### ACTION ITEM
Please give the stretch from the line containing "coordinates (589, 68)." through the line containing "center [188, 473]." as a Markdown table with two columns, No. (a running number) and Line (the line itself), leaving out any blank lines.
---- MATERIALS PROVIDED
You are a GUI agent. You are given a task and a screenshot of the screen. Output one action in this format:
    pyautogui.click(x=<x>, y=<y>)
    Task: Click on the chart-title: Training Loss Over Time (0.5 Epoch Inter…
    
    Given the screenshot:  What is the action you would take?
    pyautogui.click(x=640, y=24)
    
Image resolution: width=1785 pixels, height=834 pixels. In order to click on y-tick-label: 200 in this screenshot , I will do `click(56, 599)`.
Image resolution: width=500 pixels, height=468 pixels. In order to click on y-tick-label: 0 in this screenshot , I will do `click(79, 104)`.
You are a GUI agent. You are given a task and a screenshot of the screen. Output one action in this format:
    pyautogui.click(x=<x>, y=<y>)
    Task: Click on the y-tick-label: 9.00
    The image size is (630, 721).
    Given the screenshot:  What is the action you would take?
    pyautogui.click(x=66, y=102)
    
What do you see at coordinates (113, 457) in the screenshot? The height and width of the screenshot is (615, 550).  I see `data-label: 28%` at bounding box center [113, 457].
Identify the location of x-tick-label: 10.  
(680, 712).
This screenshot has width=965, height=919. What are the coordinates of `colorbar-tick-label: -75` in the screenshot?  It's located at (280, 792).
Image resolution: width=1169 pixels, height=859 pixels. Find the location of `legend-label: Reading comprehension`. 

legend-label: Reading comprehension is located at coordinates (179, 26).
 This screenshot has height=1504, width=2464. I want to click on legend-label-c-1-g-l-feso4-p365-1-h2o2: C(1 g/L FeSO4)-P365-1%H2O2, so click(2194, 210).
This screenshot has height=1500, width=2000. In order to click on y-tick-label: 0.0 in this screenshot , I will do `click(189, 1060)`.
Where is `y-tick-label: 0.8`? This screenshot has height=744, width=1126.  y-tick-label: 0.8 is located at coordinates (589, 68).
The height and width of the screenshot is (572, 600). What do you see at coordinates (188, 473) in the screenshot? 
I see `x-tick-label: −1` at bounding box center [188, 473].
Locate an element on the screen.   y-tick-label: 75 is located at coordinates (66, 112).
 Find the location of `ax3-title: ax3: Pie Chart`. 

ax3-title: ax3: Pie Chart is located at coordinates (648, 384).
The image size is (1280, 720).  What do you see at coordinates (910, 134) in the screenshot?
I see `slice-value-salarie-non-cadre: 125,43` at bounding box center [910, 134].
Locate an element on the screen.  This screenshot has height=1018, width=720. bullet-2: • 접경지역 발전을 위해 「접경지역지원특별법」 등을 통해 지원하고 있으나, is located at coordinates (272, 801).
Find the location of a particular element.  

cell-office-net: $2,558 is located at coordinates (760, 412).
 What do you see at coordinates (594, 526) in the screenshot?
--------
### OUTPUT FOR THIS TASK
| No. | Line |
|---|---|
| 1 | Where is `y-tick-label: 0.8`? This screenshot has height=744, width=1126.  y-tick-label: 0.8 is located at coordinates (589, 68). |
| 2 | The height and width of the screenshot is (572, 600). What do you see at coordinates (188, 473) in the screenshot?  |
| 3 | I see `x-tick-label: −1` at bounding box center [188, 473]. |